As shown in Table 3, the input to the second layer of BLSTM in the above network consists of two parts, whose data are not evenly distributed. The network structure (BLSTM + Residual + 2Cost + BN) can improve the accuracy of the annotation because the introduction of batch clustering standardises these two input components. During training, the unregistered word vector is always untrained and the annotation results for this word segment tend to be more random and independent of the network structure. Different network structures were used to identify named entities in the CoNLL2003 text corpus. The results are displayed in Figure 9.

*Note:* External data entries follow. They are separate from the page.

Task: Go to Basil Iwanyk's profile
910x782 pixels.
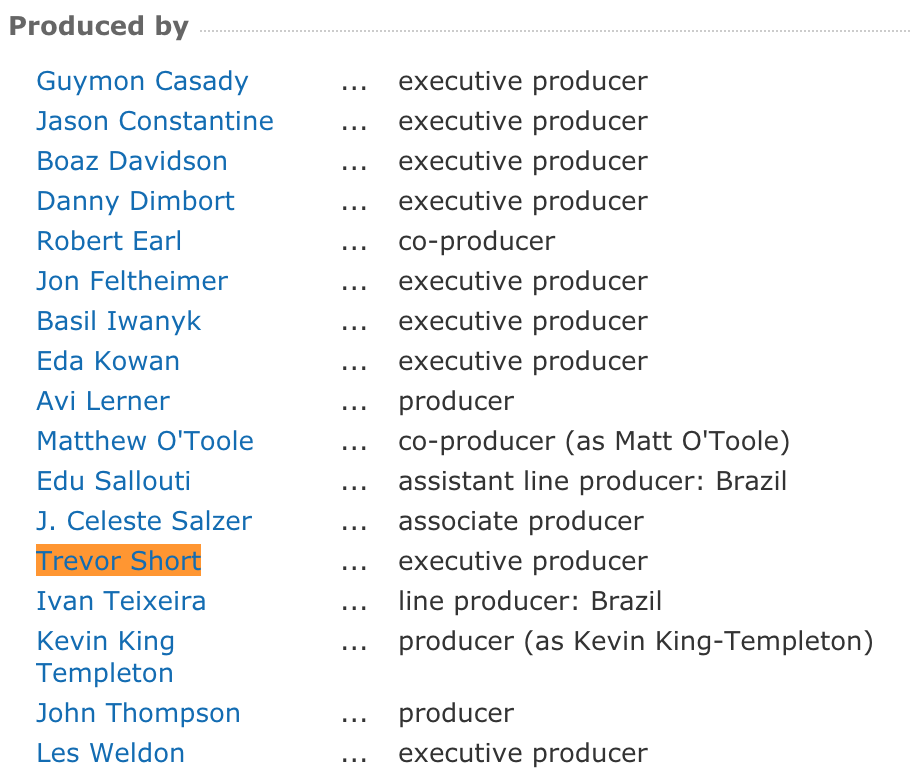Action: (x=119, y=321)
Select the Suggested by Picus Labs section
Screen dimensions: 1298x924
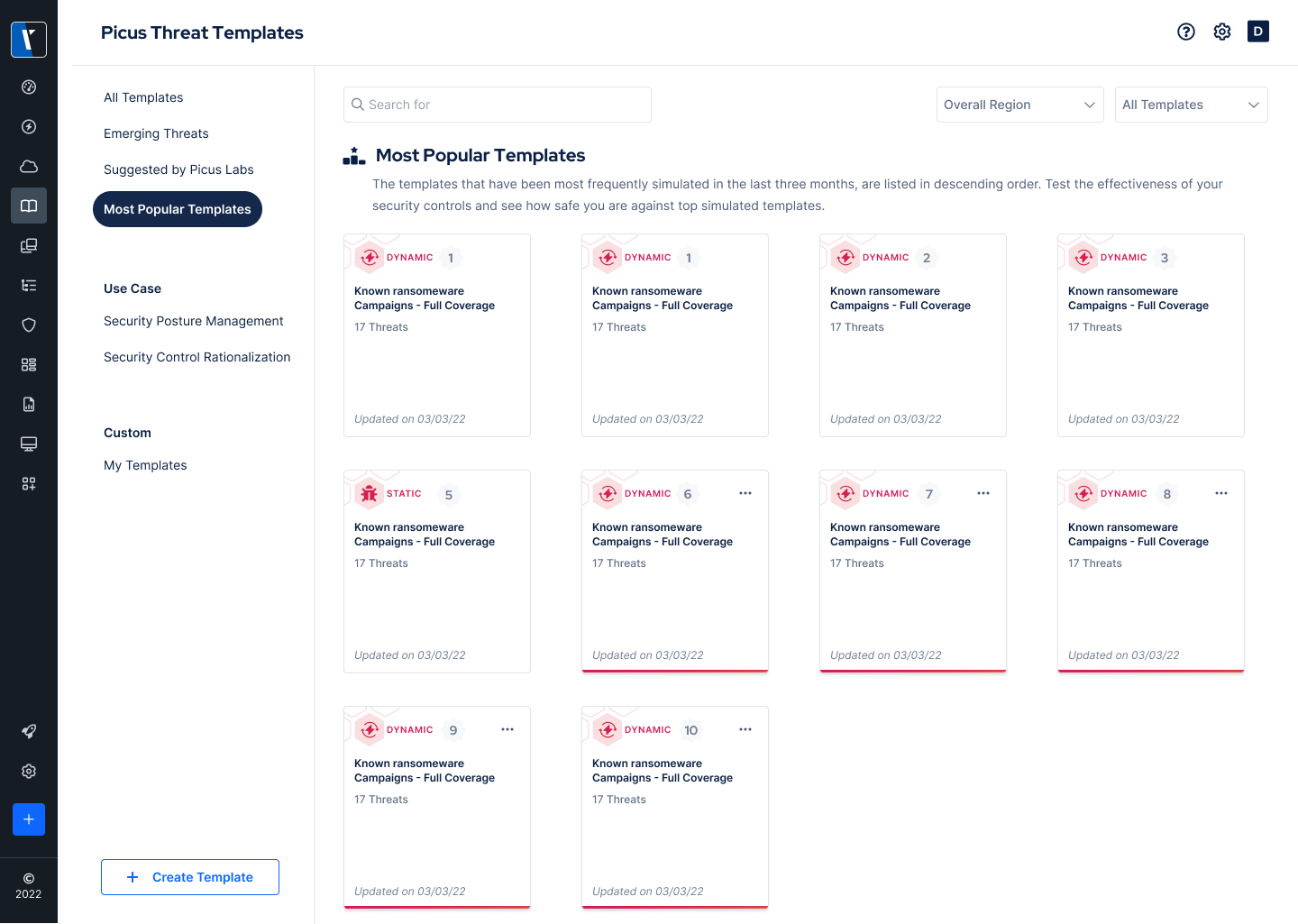click(178, 169)
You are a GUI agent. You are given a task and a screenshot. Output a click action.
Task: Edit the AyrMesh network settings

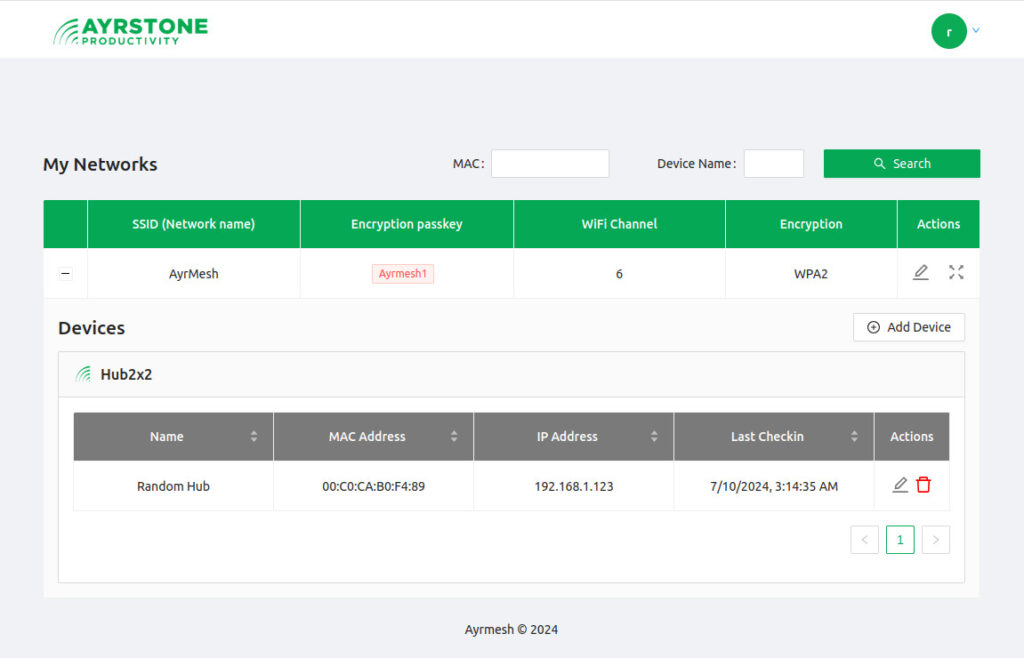click(x=921, y=273)
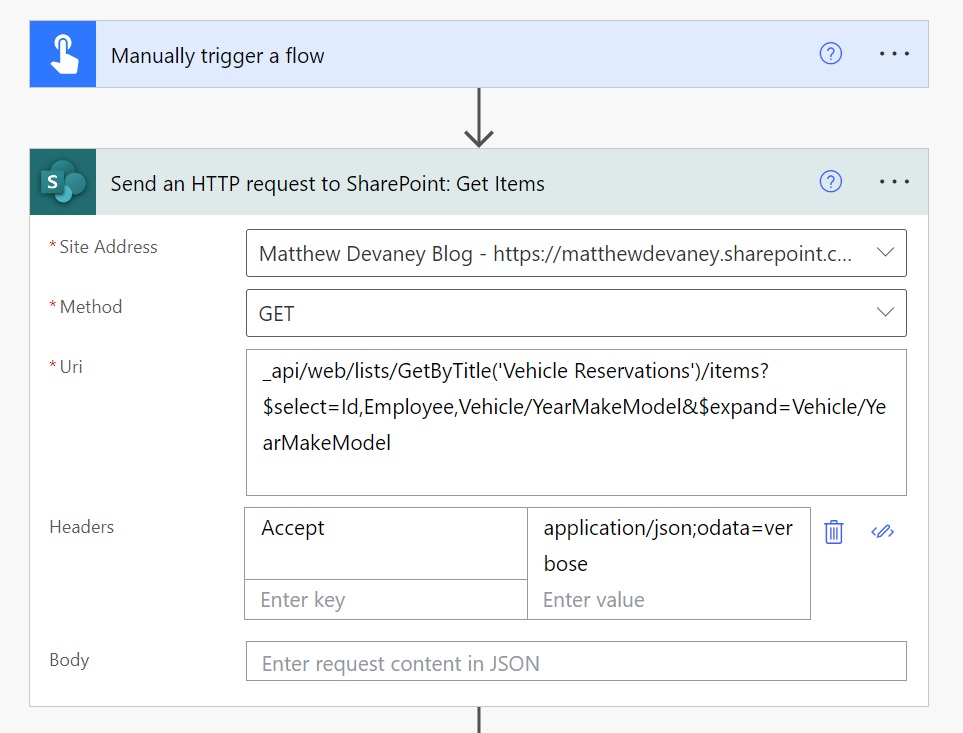
Task: Delete the Accept header row
Action: tap(833, 532)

As shown in Figure 9, the CRNN was introduced in the experiments to solve the 00V problem by vectoring words from the character level and learning relationships such as word composition. The BLSTM + CRNN + Residual + 2Cost + BN network was 97.60% in the word annotation experiments. Accuracy was achieved, with a Fu value of 91.38% in the named homologous expression recognition experiment.

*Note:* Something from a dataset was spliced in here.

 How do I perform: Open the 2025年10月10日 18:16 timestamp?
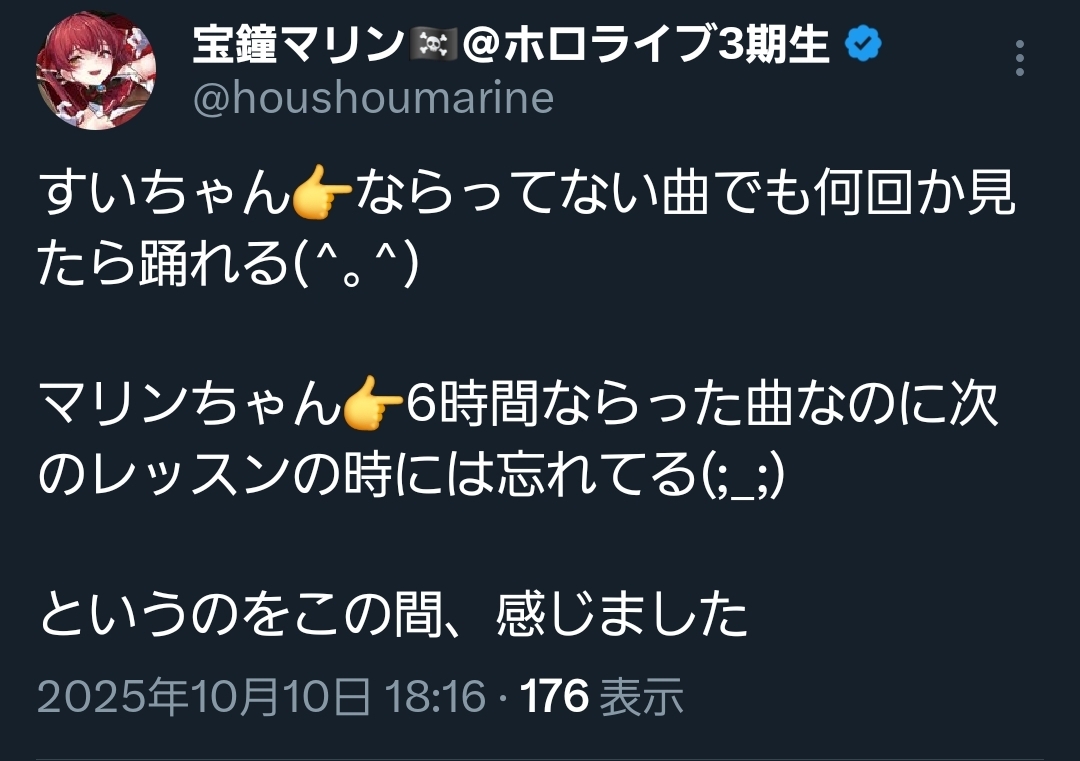(x=262, y=696)
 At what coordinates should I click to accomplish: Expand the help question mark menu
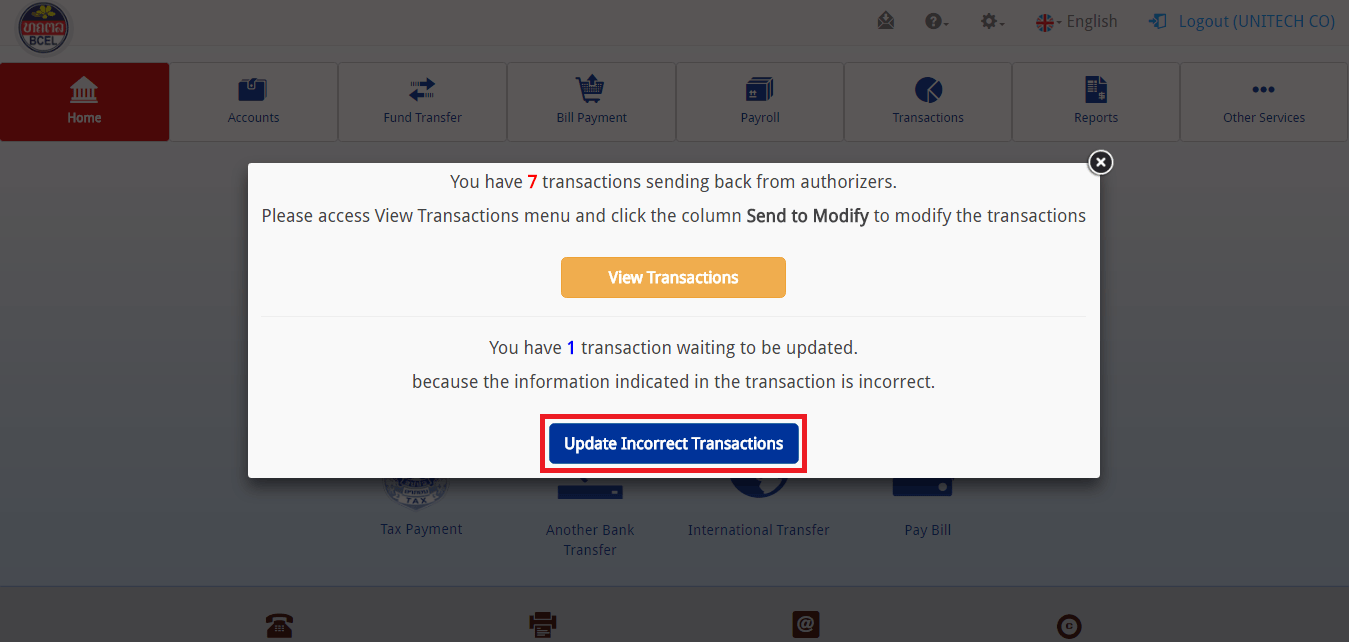point(936,21)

5.2. Experimental Results of EGE DAC Based on Sequence Annotation

Based on the experimental results of EGE DAC method based on sequence annotation (LSTM GEC) on the evaluation data of EGE DAC of conll, this paper compares the corpus-based EGE DAC method (Corpus GEC) (31] with the best UIUC evaluated in 2013. The error correction results of articles and prepositions are shown in Figure 10.

The F1 value of the method in this paper for article error correction is 5% greater than the UIUC method and 5% higher than the corpus GEC method, as shown in Figure 10. This approach’s F1 value is 21% higher than the UIUC method and 13% higher than the corpus GEC method when it comes to repairing preposition errors. It demonstrates that the EGE DAC method based on sequence annotation described in this paper is effective in fixing article and prepositional grammatical problems. This is due to the fact that the word vector carries a lot of background information. We can better learn the dependence information that determines the use of articles or prepositions using the sequence annotation model described in this paper.

6. Conclusion

There are many grammatical problems in English writing, such as spelling mistakes, word usage, and tense issues. As a result, automatic detection and correction of grammatical faults in English writing is critical in the English learning and teaching of ESL students and teachers. Rule-based and statistics-based methods are used in this section of the method: Rule-based techniques rely on the manual extraction of a large number of rectification rules, which is time-consuming and might lead to inconsistencies between the two rules. The statistical method relies on a large-scale corpus for support, and the correcting effect is ineffective. We look at the sequence labeling model and the Seq2Seq NN model based on recurrent NN in this research, and we use these two models to DAC EGE. An EGE DAC approach based on sequence annotation is proposed using the sequence annotation model developed in this paper. Overcorrection issues, such as synonym replacement, will arise. It is also a challenge to standardize the sequence to sequence mapping and tackle this type of noise problem in decoding.

Data Availability

The data used to support the findings of this study are available from the corresponding author upon request.

Conflicts of Interest

The author does not have any possible conflicts of interest.